- Full name: Anne Julie Adélaïde de Melun
- Born: 1698 France
- Died: 18 May 1724 (aged 25–26) Hôtel de Soubise, Paris, France
- Noble family: Melun (by birth) Rohan (by marriage)
- Spouse: Jules, Prince of Soubise ​ ​(m. 1714; died 1724)​
- Issue Detail: Charles, Prince of Soubise; Armand, Cardinal de Soubise; Marie Louise, Countess of Marsan;
- Father: Louis de Melun
- Mother: Élisabeth Thérèse de Lorraine

= Anne Julie de Melun =

Undergoverness to the children of France

Anne Julie de Melun (Anne Julie Adélaïde; 1698 - 18 May 1724) was a French court office holder. She served as deputy Governess of the Children of France.

==Biography==
Born in 1698, she was baptised with the names Anne Julie Adélaïde and was known as Anne Julie. Born as the second of two children to Louis de Melun, Prince d'Epinoy, and his wife Élisabeth Thérèse de Lorraine, princesse de Lillebonne, and thus member of House of Melun. Her brother Louis de Melun disappeared in 1724, two months after her death.

She was the Lady of Boubers in her own right. The peerage was confiscated in 1789.

At the age of roughly fifteen, she married Jules, Prince of Soubise. The couple were wed in Paris on 16 September 1714. Her husband was a member of the Princely House of Rohan and with the marriage, Anne Julie took on the style of Her Highness.

She and her husband were second cousins. Anne Julie was an under governess to the children of France working with Madame de Ventadour, her husband's maternal grandmother.

The couple had five children in all, among them Charles de Rohan, Duke of Rohan-Rohan the famous general of Louis XV as well as Madame de Marsan. She and her husband died in Paris of smallpox. Her eldest son Charles succeeded as Prince of Soubise.
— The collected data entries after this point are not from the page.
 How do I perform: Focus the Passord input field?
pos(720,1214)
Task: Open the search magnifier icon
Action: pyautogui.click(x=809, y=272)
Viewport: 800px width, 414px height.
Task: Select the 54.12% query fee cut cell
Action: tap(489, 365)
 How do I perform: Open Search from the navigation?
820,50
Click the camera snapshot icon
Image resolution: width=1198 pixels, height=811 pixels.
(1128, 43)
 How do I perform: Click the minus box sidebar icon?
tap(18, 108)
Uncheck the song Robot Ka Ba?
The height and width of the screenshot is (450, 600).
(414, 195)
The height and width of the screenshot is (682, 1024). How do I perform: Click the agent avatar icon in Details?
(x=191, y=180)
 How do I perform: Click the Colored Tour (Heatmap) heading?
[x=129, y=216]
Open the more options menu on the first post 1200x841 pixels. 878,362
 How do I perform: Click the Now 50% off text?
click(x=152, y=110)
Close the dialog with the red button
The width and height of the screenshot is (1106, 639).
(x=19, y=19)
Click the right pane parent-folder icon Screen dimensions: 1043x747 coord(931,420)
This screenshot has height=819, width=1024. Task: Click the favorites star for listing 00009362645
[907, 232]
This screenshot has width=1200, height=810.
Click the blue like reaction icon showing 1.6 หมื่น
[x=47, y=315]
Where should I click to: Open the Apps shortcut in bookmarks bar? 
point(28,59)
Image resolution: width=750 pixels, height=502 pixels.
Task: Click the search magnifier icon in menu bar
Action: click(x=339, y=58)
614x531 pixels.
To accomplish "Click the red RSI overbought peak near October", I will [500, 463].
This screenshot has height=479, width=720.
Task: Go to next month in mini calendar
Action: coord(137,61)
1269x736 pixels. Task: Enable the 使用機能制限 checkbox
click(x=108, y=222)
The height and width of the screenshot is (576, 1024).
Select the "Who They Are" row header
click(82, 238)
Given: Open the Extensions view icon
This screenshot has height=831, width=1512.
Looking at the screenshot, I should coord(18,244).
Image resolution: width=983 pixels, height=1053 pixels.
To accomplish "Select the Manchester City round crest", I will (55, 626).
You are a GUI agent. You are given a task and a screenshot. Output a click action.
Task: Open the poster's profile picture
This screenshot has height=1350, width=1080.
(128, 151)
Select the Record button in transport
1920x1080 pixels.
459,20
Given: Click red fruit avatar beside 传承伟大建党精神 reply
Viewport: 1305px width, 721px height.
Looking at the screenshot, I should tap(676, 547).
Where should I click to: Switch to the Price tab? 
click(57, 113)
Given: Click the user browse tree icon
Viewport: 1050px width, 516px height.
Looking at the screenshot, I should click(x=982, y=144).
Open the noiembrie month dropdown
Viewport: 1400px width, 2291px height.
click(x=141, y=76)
Her brother's disappearance, led to the Principality of Epinoy (previously enjoyed by Anne Julie's father) was given to her son, Charles.

She died of smallpox in her twenties.

==Issue==

- Charles de Rohan, Prince of Soubise, Duke of Rohan-Rohan (16 July 1715-4 July 1787) married Princess Anne Marie Louise de La Tour d'Auvergne (1722–1739) and had issue; married again to Princess Anna Teresa of Savoy (1717–1745) and had issue; married Princess Anna Viktoria of Hessen-Rheinfels-Rotenburg (1728–1792) no issue;
- François Armand Auguste de Rohan, Cardinal de Soubise, Prince of Tournon (1 December 1717-28 Juin 1758)
- Marie Louise Geneviève de Rohan (7 January 1720-4 March 1803) married Prince Gaston Jean Baptiste of Lorraine, Count of Marsan, no issue;
- François Auguste de Rohan, Count of Tournon (16 September 1721-6 August 1736) never married;
- René de Rohan, Abbot of Luxeuil (26 July 1723-7 February 1743) never married.